# Extracted data
***
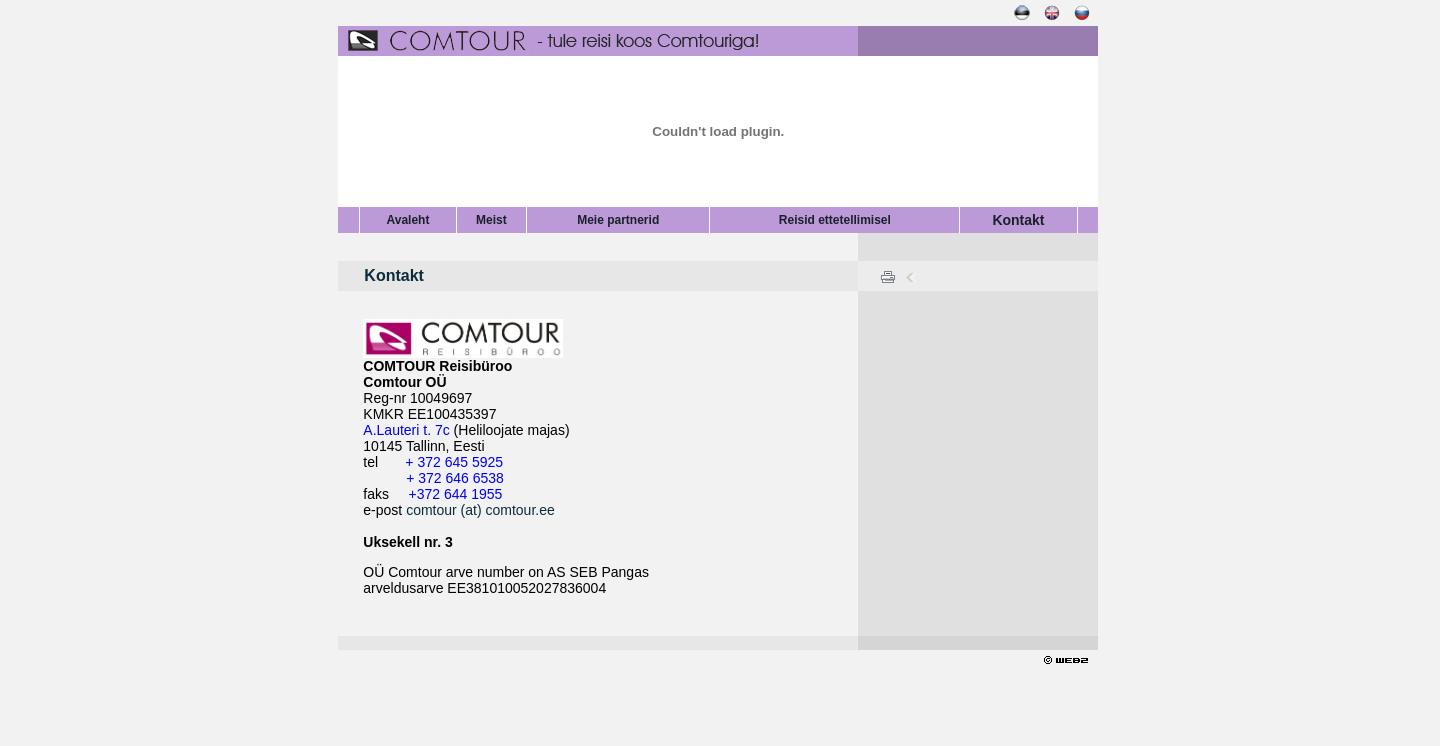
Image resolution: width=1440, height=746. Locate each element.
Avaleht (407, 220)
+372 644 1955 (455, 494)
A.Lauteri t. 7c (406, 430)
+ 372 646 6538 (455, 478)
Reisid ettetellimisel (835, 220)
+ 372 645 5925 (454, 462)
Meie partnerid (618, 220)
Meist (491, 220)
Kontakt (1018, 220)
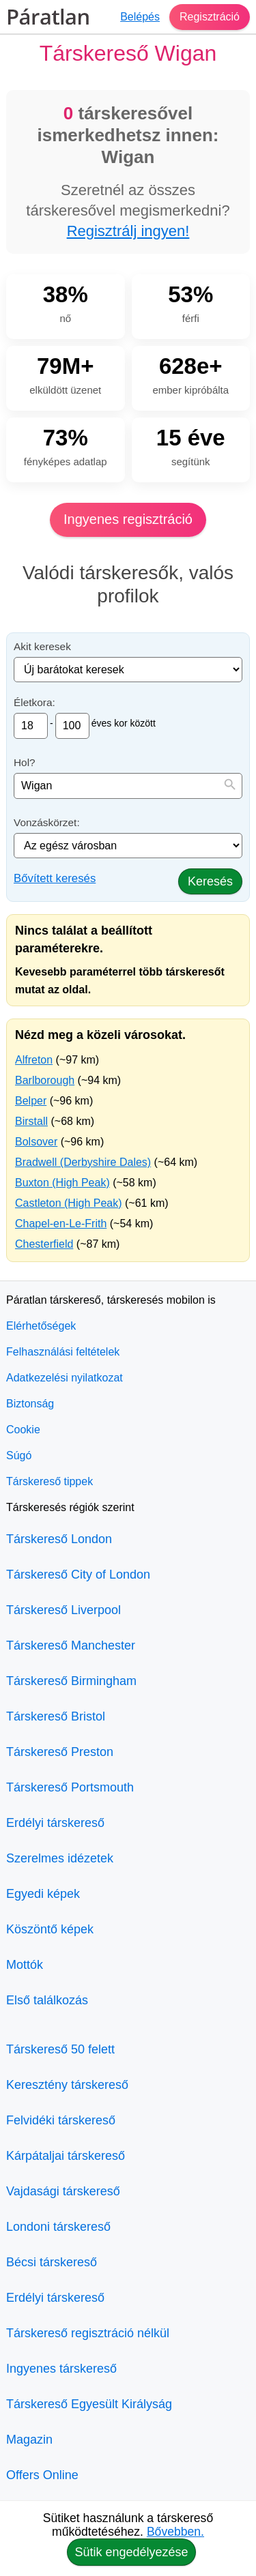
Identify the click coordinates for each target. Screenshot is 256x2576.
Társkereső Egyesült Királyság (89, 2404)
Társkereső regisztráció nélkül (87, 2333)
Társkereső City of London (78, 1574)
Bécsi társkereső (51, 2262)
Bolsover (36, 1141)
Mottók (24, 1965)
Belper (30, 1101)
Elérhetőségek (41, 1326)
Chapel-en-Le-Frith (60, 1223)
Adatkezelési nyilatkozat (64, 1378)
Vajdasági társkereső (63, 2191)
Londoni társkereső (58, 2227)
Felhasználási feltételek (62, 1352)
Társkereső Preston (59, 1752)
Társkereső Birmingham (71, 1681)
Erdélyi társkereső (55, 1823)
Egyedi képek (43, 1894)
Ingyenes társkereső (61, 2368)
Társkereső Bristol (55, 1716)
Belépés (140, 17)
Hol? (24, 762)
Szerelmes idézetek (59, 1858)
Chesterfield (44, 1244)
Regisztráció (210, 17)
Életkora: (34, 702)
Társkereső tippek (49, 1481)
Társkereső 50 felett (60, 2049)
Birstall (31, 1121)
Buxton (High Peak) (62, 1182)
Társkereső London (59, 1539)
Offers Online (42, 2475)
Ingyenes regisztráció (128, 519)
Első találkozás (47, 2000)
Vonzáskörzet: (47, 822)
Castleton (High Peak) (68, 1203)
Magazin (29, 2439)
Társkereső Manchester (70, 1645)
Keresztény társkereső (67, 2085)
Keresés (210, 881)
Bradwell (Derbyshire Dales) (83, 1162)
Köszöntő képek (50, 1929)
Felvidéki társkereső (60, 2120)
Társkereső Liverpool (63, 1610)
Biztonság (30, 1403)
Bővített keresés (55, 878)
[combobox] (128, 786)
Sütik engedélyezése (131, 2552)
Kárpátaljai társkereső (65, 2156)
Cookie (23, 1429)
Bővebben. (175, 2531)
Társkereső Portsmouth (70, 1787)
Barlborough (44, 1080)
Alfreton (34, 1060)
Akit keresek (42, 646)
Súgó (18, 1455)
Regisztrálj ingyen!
***
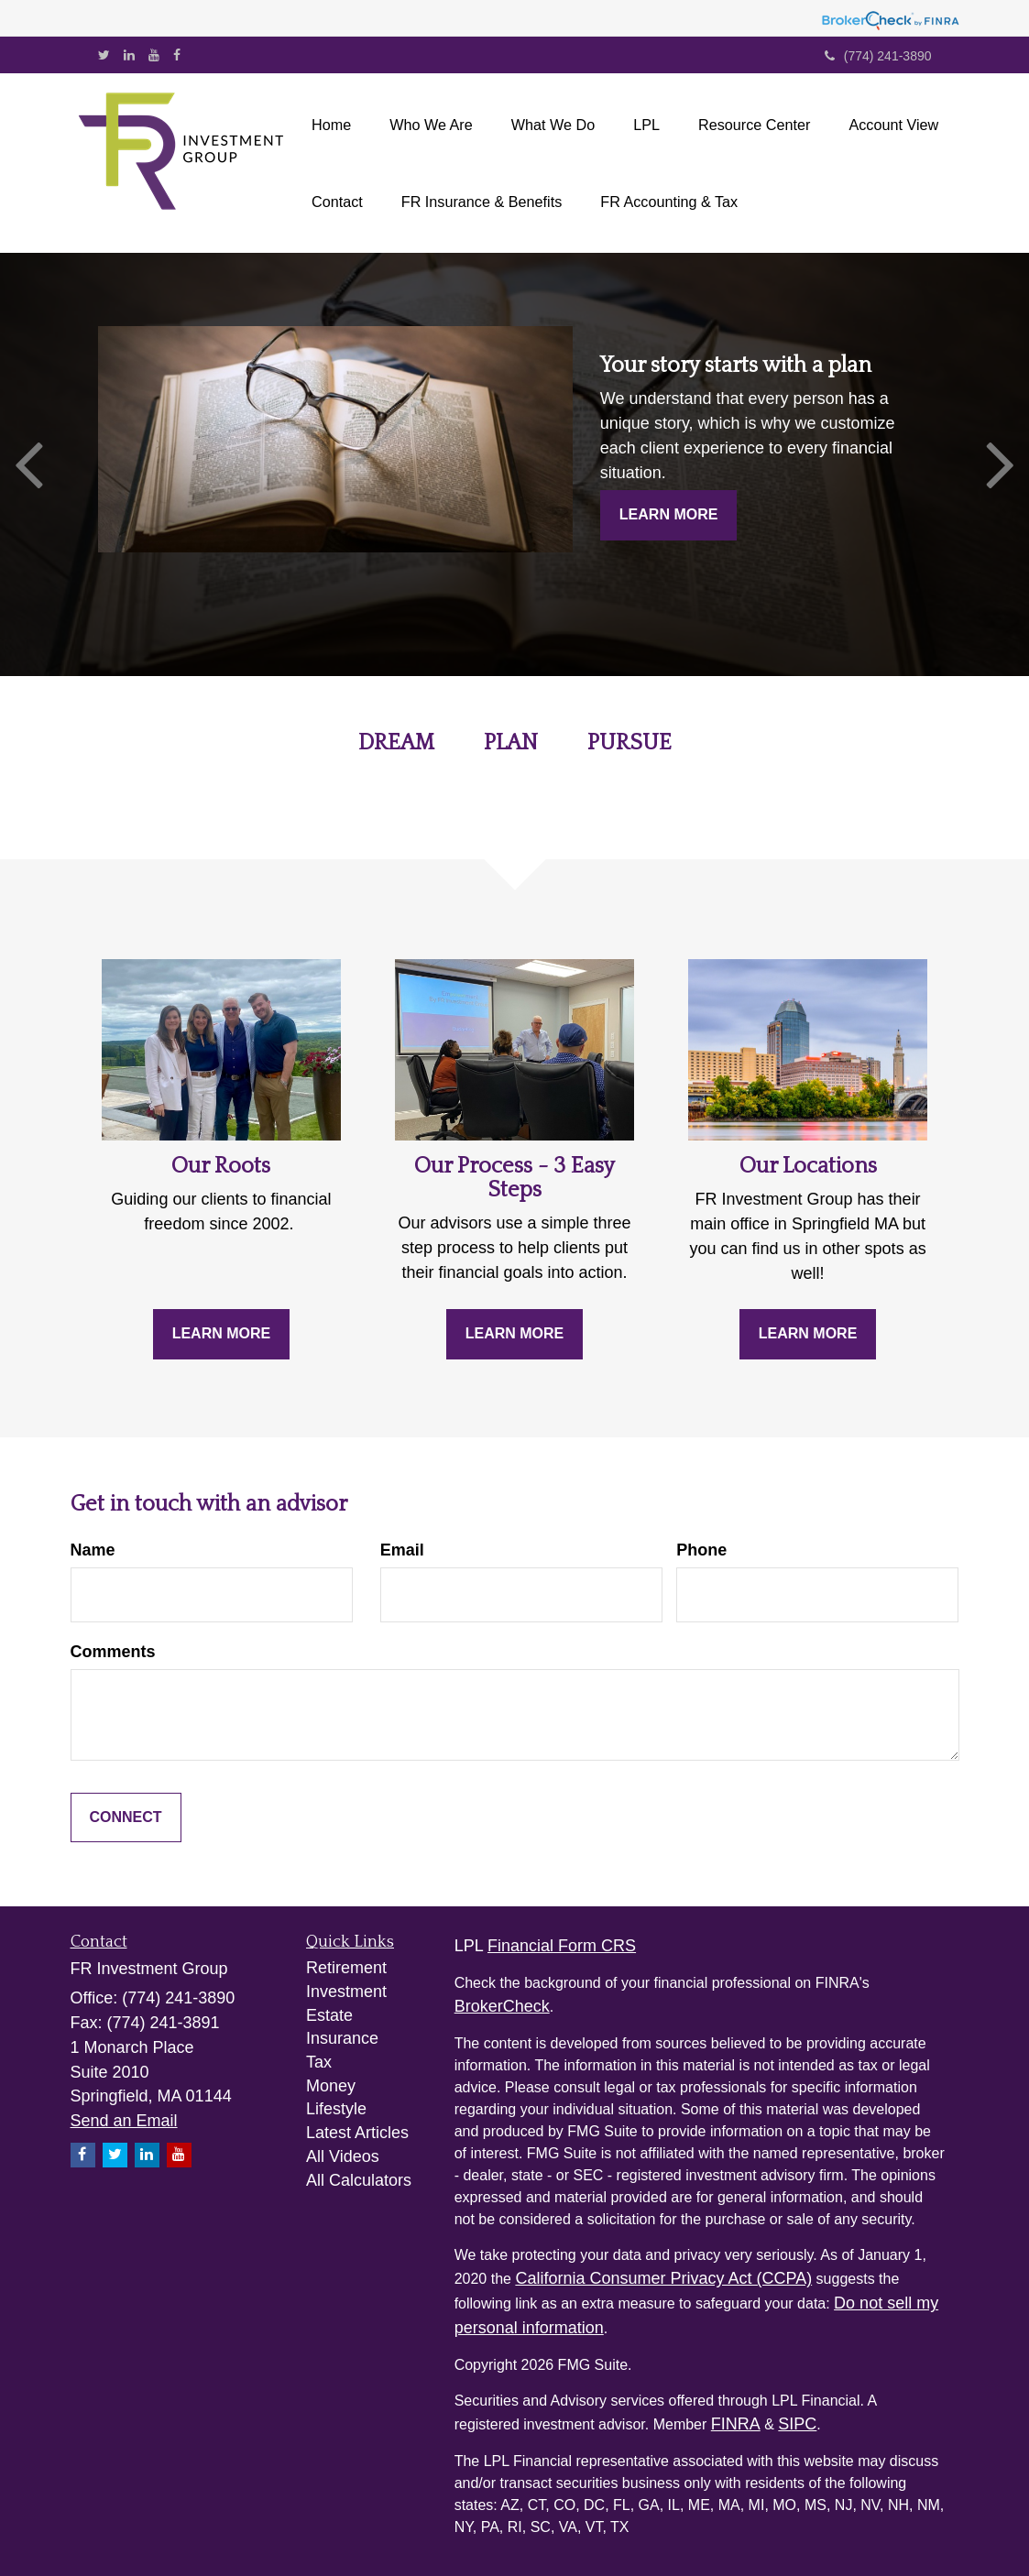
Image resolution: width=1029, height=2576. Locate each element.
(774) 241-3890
***
# Problem requirements
Can you write out again only the data from the line containing "[combobox] (128, 786)" down through the line containing "Súgó (18, 1455)", both ends included, with the text of each line kept as is and every coordinate multiplied by 2.55 and rounded to a whole number, halves rounding up?

# Right answer
[combobox] (326, 2004)
Sütik engedélyezése (334, 6508)
Kárpátaljai társkereső (166, 5498)
Cookie (59, 3644)
Bővebben. (446, 6454)
Társkereső Portsmouth (179, 4557)
Barlborough (112, 2754)
Alfreton (87, 2703)
Akit keresek (107, 1647)
Súgó (46, 3710)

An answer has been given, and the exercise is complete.